Jahrhundertelang wurden Homosexuelle in Deutschland und anderen europäischen Ländern verfolgt. Zu den ersten Diskriminierungen kam es bereits in der Anfangszeit des Christentums.

Im Mittelalter bezichtigte man Männer, die gleichgeschlechtliche Beziehungen führten, der Sodomie, der widernatürlichen Unzucht oder der Knabenschänderei, wobei es auch zu zahlreichen grausamen Hinrichtungen kam. So wurden Homosexuelle oftmals auf dem Scheiterhaufen verbrannt.

Im Deutschen Kaiserreich waren solche Brutalitäten zwar nicht mehr zu befürchten, aufgrund der vorherrschenden Moralvorstellungen wurden gleichgeschlechtliche Beziehungen jedoch sowohl politisch als auch gesellschaftlich geächtet.

Im Jahr 1871 stellte man sexuelle Handlungen zwischen Männern im gesamten Kaiserreich mit dem Paragraphen 175 unter Gefängnisstrafe. Des Weiteren konnten unter Umständen auch bürgerliche Ehrenrechte wie das Wahlrecht aberkannt werden.

Gründung der ersten deutschen Homosexuellenbewegung

Diesmal wehrten sich die Betroffenen jedoch gegen die Diskriminierung. So gründeten der Arzt und Sexualforscher Magnus Hirschfeld (1868-1935) und der Autor Franz Joseph von Bülow (1861-1915) im Jahr 1897 die erste deutsche Homosexuellenbewegung.

Diese machte es sich zum Ziel, eine Liberalisierung und Straffreiheit der Homosexualität zu erreichen. Hirschfeld vertrat die Ansicht, dass Homosexualität eine angeborene sexuelle Neigung und keine Krankheit sei.

Verschärfung der Gefängnisstrafe

Im Jahr 1929 kam es schließlich zur Abschaffung des Paragraphen 175. Dieser Erfolg wurde jedoch durch die Machtergreifung der Nationalsozialisten im Januar 1933 wieder zunichte gemacht. Stattdessen sahen sich die Homosexuellen wieder starker Verfolgung ausgesetzt.

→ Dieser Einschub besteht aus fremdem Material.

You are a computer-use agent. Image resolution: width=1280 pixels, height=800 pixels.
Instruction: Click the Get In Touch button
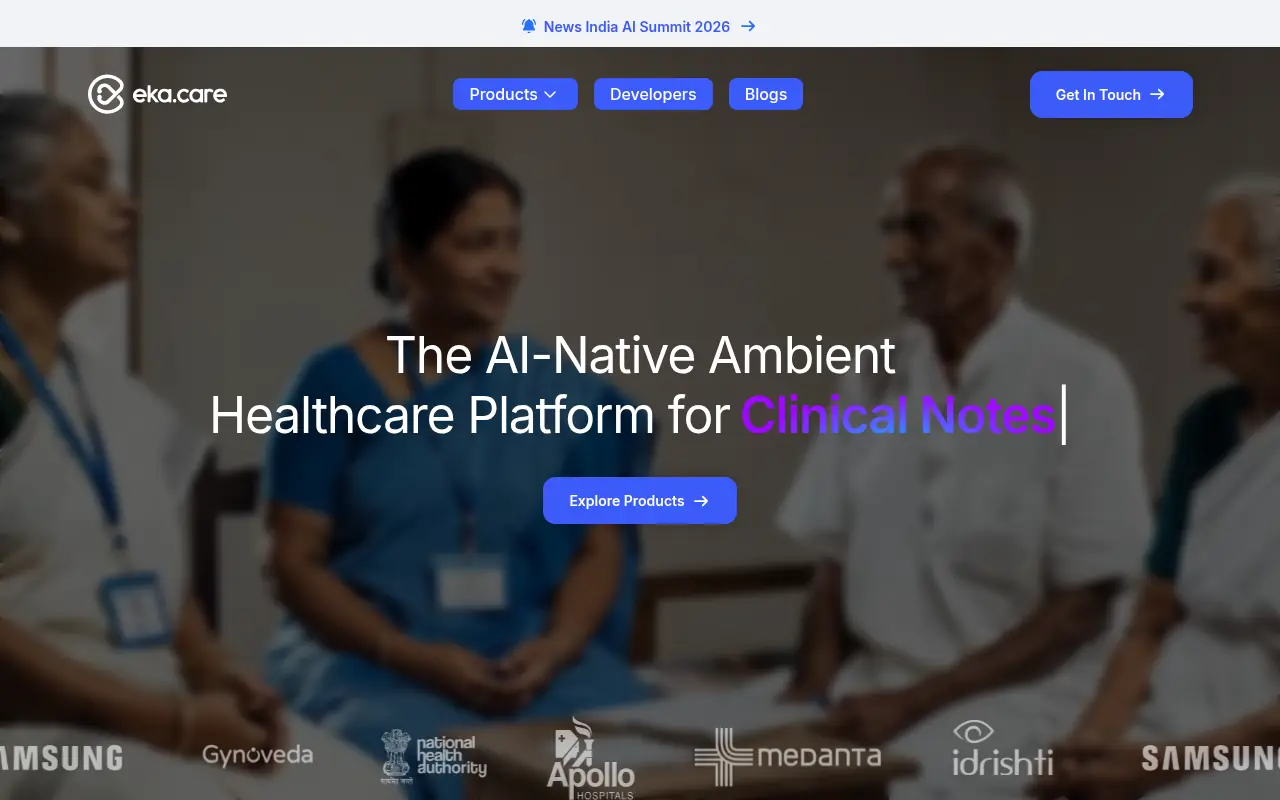point(1111,94)
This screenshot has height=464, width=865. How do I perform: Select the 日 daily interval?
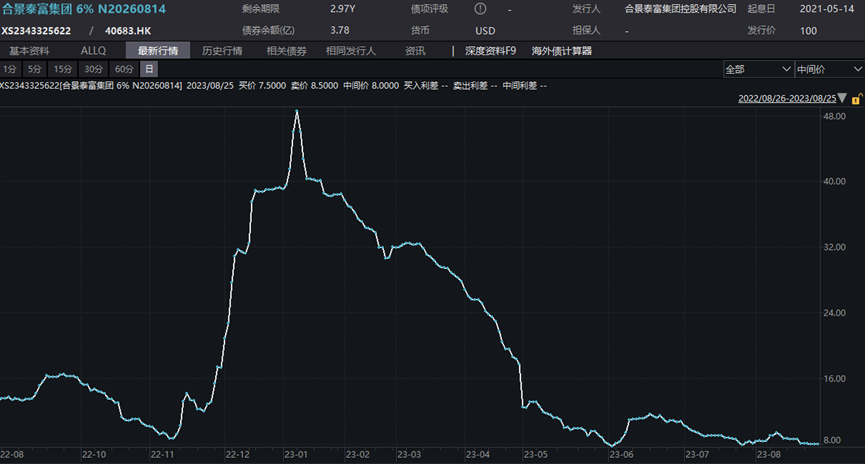(149, 69)
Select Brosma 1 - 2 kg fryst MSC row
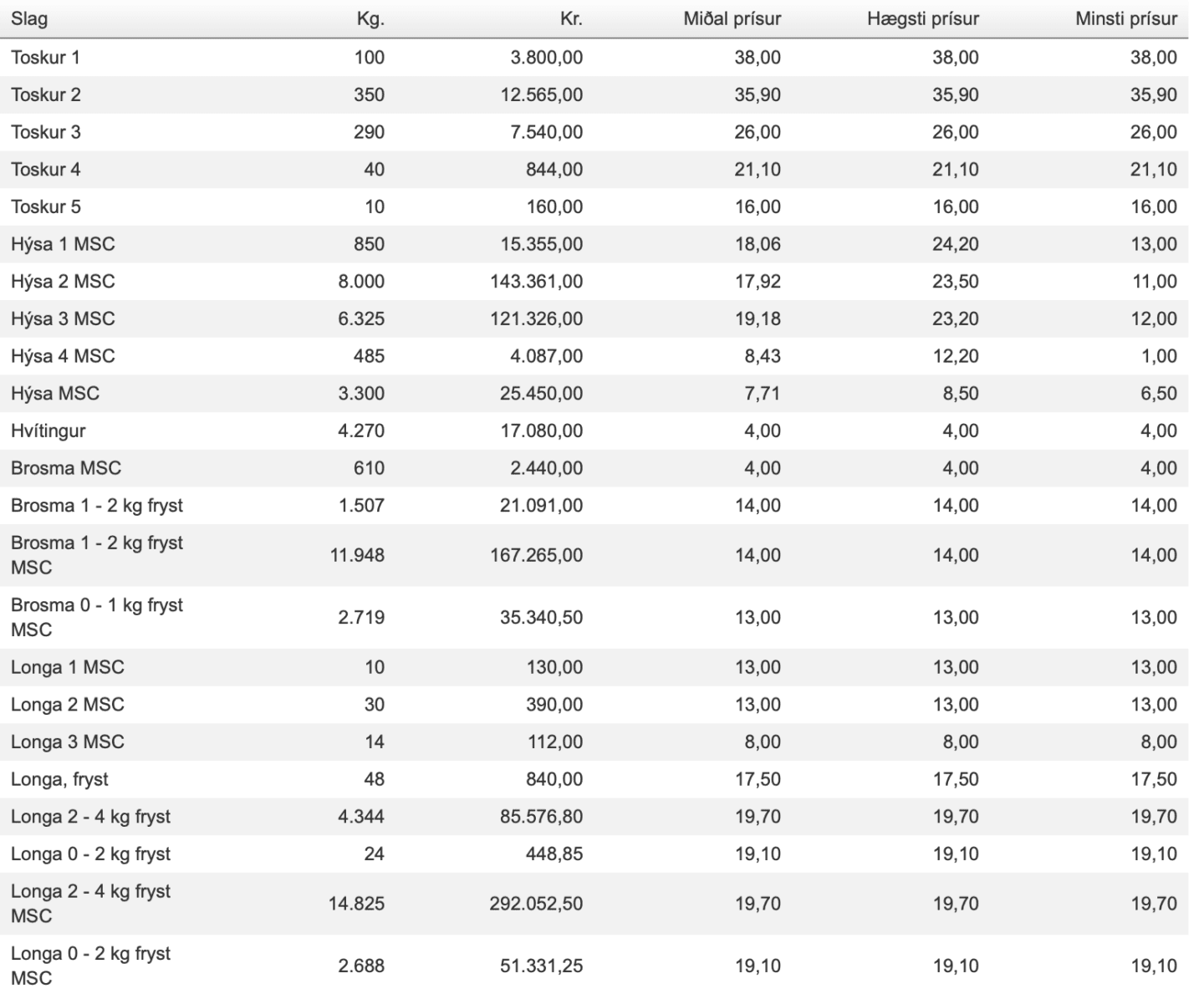Viewport: 1204px width, 994px height. pos(594,555)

So wurde der Paragraph 175 im Jahr 1935 deutlich verschärft, sodass nun jegliche homosexuellen Handlungen mit mehreren Jahren Gefängnis bestraft wurden. Auf Anordnung von Reichsführer-SS Heinrich Himmler (1900-1945) verschleppte man 1940 sämtliche verurteilten Homosexuellen in Konzentrationslager.

Der Stonewall-Aufstand

Auch nach dem Ende der Naziherrschaft fristeten Schwule und Lesben ein Schattendasein in der Gesellschaft. Der Stonewall-Aufstand im Jahr 1969 in New York führte jedoch zur Bildung einer weltweiten Schwulen- und Lesbenbewegung, die sich in den westlichen Ländern gegen die gesellschaftliche Diskriminierung erfolgreich zur Wehr setzte.

Noch im selben Jahr lockerte man in Deutschland den Paragraphen 175. 1994 wurde er schließlich endgültig gestrichen. Da nun der Kontakt zwischen homosexuellen Erwachsenen straffrei war, konnten Schwule und Lesben leichter miteinander in Kontakt treten und endlich ein freies Leben führen.

Heute ist es für Homosexuelle in Deutschland auch möglich, ihre Lebenspartnerschaften offiziell eintragen zu lassen.